Sem Ramadã e sem Cordeiro

Em 1502, os Reis Católicos decretaram a conversão forçada dos muçulmanos que viviam na Coroa de Castela. O Reino de Navarra e a Coroa de Aragão seguiram-na anos depois. Os convertidos, forçados ou sinceros, mas sempre vistos com desconfiança, ficaram conhecidos como cristãos-novos ou mouriscos. Foram expulsos entre 1609 e 1613 pelo Rei Filipe III.

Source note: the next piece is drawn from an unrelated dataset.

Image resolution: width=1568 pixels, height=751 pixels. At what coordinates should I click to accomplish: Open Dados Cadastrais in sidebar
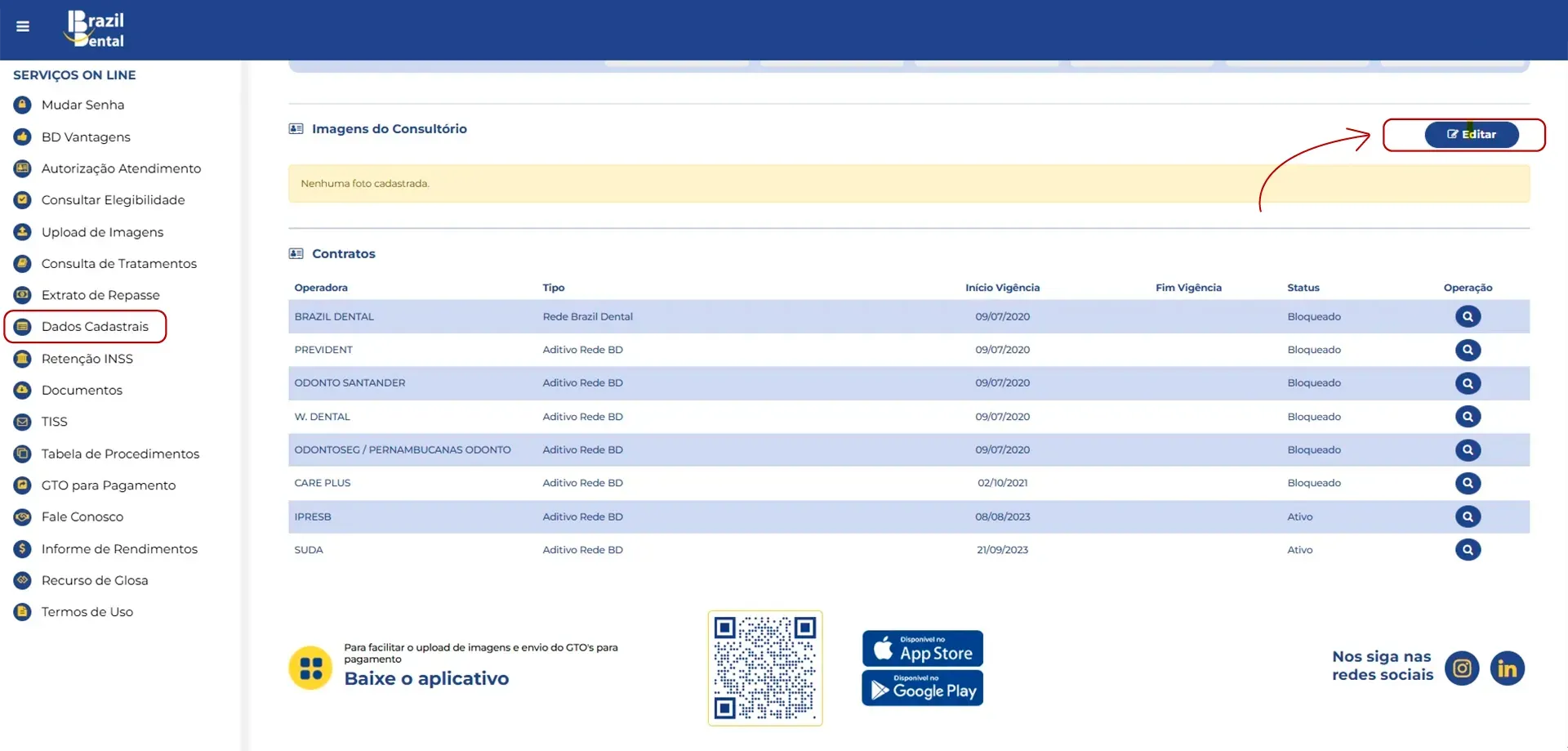95,327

Séculos depois, na Espanha democrática de hoje, há quem, se pudesse, assinasse de bom grado decretos semelhantes. Já escrevemos isso antes: os problemas de segurança cidadã e a deterioração dos serviços públicos estão relacionados à imigração em massa e descontrolada. Mas engana-se quem limita a radicalização acelerada de grande parte da opinião pública espanhola em relação ao fenômeno imigratório a essas causas. O que galvaniza essa reação tem uma motivação mais profunda e difícil de aceitar, mesmo para muitos dos que a vivenciam. É, sobretudo, a ameaça percebida à sobrevivência da própria identidade e as mudanças na paisagem humana, estética e cultural da sociedade anfitriã. Qualquer leitor já ouviu isso neste formato mais simples em um bar: "Que sua casa nunca deixe de ser sua casa".

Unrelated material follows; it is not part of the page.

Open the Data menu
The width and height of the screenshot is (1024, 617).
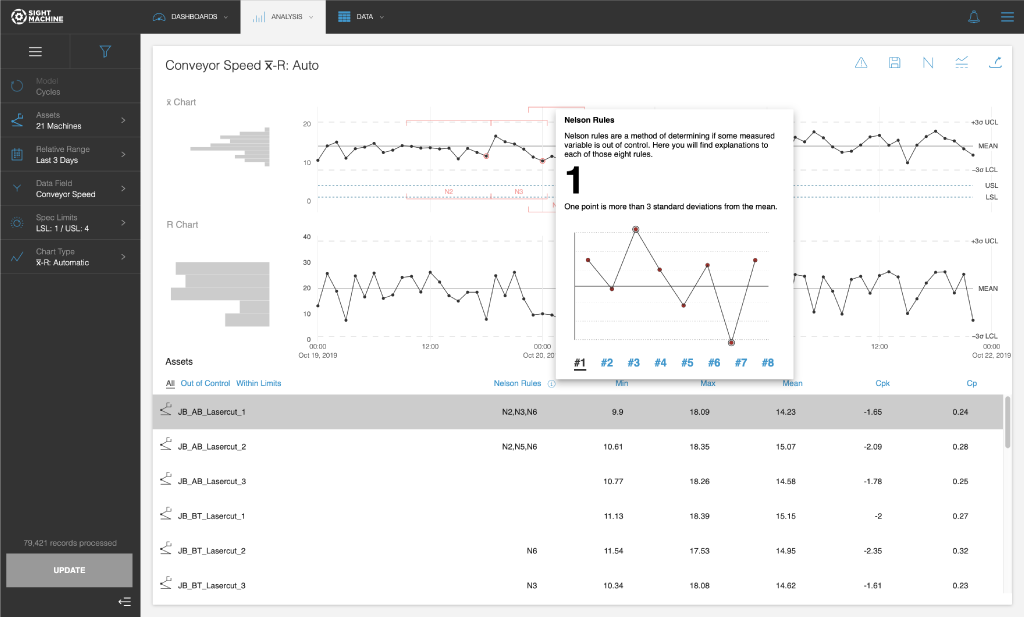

O que aconteceu em Jumilla é uma rebelião contra os direitos individuais de proteção da paisagem.A decisão da Câmara Municipal de Jumilla, em Múrcia — governada pelo Partido Popular (PP) e pelo Vox — de alterar as portarias municipais para proibir a realização de grandes festivais muçulmanos em edifícios e terrenos de propriedade municipal é a prova de que o debate está agora a entrar no obscuro domínio da negação de direitos constitucionais baseados na origem ou religião. Para além das questões que cercam a legalidade da disposição, o objetivo da medida não é outro senão invisibilizar os praticantes muçulmanos, expulsando-os dos únicos espaços que, por razões de capacidade e segurança, oferecem garantias suficientes para acolher as suas festividades coletivas mais importantes: a Festa do Cordeiro e a oração coletiva ao final do Ramadão. O argumento é que estas tradições não fazem parte da cultura e das tradições espanholas. Portanto, na medida em que "não são nossas", não devem ter lugar no imaginário coletivo. Devem ser eliminadas da vista.

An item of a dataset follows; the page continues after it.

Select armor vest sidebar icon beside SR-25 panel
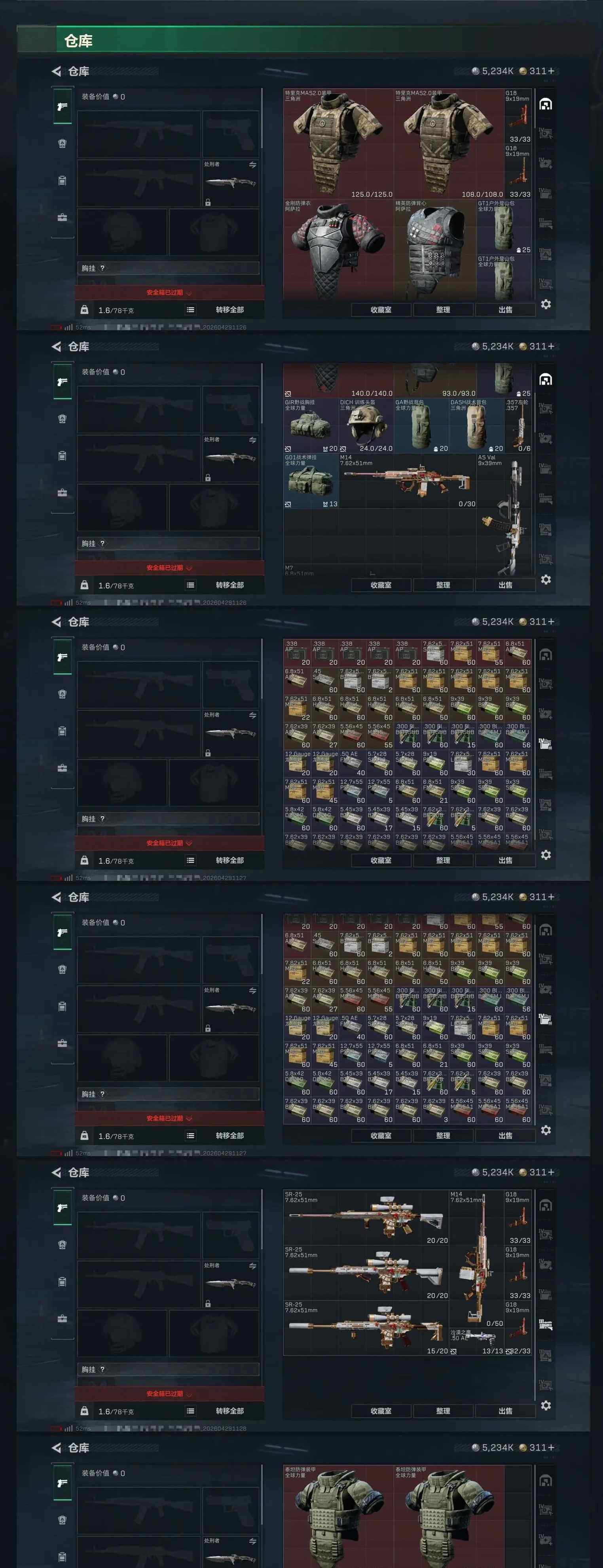 (x=62, y=1245)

Cuidado com a hipocrisia! O que está acontecendo em Jumilla não é novidade; apenas que, até agora, tem sido feito nos bastidores e com dissimulação. Ou seja, as prefeituras de muitas cidades negaram as autorizações necessárias para esse tipo de evento, alegando principalmente segurança, ordem, mobilidade ou qualquer outra desculpa que mantivesse a aparência de neutralidade do poder público. Jumilla decidiu agir abertamente. Para o partido de Abascal, abandonar eufemismos agrega valor, não diminui.
A Festa do Cordeiro
Inma Sainz de BarandaO que a Câmara Municipal de Jumilla está dizendo com sua decisão é que basta a islamização de sua paisagem urbana. Vale a pena tomar nota disso para perceber a rapidez com que o debate sobre as consequências da imigração avança na Espanha. O que se inaugura explicitamente é o debate sobre até que ponto se deve aceitar que o ambiente humano e cultural de origem possa ser "contaminado" por indivíduos e costumes "de fora". Em outras palavras: rezar de frente para Meca e comer cordeiro em casa, porque isso não é algo que possa ser considerado espanhol e deve ser apagado dos espaços públicos.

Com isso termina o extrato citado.